Gene Gendlin:
“Experience is a myriad richness. We think more than we can say. We feel more than we can think. We live more than we can feel… …And there is still much more.”
“Your physically felt body is in fact part of a gigantic system of here and other places, now and other times, you and other people, in fact, the whole universe. This sense of being bodily alive in a vast system is the body as it is felt from inside.”
“Through Focusing we can unlock doors and move into dimensions that cannot be entered through the intellect alone.”
“When you learn how to focus you will discover that the body finding its own way provides its own answers to many of your problems. The process brings change.”

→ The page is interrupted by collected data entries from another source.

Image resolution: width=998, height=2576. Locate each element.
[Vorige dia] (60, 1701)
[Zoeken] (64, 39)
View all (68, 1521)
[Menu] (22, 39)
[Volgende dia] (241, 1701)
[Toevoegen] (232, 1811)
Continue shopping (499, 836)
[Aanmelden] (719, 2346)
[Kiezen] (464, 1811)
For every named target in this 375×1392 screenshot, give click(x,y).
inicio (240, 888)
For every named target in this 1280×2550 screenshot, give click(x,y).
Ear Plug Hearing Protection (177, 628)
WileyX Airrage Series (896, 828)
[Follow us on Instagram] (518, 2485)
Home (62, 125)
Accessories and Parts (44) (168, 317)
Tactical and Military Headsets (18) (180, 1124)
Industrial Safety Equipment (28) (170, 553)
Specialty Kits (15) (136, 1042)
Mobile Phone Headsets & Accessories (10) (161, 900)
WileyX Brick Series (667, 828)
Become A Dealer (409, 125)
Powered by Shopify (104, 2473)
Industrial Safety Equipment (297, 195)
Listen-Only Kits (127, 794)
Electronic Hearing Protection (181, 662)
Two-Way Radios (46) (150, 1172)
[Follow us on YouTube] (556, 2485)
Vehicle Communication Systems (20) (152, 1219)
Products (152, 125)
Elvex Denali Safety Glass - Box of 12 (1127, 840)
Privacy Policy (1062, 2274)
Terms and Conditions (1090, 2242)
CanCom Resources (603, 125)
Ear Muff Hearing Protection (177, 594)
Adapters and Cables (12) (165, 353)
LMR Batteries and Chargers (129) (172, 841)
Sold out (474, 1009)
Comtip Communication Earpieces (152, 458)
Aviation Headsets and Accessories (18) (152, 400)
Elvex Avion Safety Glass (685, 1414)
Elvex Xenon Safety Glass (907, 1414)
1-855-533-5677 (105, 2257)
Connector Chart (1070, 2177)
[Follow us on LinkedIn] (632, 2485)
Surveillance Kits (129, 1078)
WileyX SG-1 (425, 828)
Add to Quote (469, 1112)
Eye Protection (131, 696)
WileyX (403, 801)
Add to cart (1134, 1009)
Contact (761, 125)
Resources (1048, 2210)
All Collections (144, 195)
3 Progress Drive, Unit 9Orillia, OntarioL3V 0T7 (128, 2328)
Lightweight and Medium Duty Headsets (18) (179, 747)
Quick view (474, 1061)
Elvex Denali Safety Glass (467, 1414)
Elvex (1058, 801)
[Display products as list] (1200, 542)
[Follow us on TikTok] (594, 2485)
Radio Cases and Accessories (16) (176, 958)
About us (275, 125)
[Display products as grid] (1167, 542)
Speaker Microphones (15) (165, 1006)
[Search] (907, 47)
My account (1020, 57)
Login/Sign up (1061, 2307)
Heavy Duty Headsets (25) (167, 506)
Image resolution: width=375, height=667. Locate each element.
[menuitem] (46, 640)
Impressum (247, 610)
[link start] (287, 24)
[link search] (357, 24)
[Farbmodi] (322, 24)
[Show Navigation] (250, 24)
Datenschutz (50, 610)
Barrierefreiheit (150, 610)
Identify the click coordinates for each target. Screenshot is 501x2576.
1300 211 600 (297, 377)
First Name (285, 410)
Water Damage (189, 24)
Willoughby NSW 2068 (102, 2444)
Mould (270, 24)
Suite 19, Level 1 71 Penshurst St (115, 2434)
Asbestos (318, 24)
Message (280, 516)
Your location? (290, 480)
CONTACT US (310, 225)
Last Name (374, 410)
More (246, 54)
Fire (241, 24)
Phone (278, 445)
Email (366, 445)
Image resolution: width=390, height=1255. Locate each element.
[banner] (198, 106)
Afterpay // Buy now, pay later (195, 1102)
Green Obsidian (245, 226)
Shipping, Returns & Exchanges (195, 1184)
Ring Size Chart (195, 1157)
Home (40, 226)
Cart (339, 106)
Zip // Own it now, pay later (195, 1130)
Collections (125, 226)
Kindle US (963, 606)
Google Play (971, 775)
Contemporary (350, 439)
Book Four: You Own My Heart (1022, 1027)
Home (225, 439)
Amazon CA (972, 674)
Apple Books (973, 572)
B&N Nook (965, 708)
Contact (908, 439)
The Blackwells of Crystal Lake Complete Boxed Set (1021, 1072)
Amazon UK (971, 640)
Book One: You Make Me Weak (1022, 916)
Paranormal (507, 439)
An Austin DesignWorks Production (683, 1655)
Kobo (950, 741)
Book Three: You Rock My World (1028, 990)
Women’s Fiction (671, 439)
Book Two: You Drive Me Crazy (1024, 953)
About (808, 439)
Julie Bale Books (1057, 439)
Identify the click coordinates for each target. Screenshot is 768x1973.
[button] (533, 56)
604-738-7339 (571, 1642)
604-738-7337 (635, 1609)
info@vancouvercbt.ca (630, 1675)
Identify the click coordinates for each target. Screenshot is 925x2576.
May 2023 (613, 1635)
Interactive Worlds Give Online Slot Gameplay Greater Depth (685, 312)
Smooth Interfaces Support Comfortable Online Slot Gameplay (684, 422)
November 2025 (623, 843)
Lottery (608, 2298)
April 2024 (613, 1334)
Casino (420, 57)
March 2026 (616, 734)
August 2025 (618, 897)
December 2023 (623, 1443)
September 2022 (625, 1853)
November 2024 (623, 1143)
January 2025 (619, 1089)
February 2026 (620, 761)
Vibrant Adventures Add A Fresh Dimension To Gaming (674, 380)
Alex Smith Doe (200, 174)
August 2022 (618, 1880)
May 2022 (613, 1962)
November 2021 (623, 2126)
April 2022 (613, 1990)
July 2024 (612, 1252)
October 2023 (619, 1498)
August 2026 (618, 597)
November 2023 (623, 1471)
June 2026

“Focusing begins with giving your body a pause, a break, in which to let it become whole.”
“Whatever comes in focusing, welcome it. Take the attitude you are glad your body spoke to you, whatever it said. This is only one shift; it is not the last word. If you are willing to receive this message in a friendly way, there will be another.”
“Every bad feeling is potential energy toward a right way of being, if you give is space to move toward its rightness.”
“Life always has its own forward direction, whatever else might also be going on.”
“…when the right words are found, the felt sense opens; it flows forward. Where before it was stuck, now it flows into the meaning of the words”
“Focusing … is optimistic. It is based on the very positive expectation of change.”
“We might not like when we hear from the felt sense, but we want to be friendly to the messenger, or else we are not likely to hear more. So instead of criticizing or attacking “it” the client learns to be friendly toward it and glad about its arrival.”
“People are inherently at the driver’ s wheel of their life …inherently in charge of their human life process.“
“It took me a long time to learn that the ongoing bodily experiencing has its own inherent life-forwarding implying. The little steps that arrive at the edge are creative, imaginative, and always in some positive direction.”
“The essence of working with another person is to be present as a living being. And that is lucky, because if we had to be smart, or good, or mature, or wise, then we would probably be in trouble. But what matters is not that. What matters is to be a human being, with another human being, to recognize the other person as another being in there.”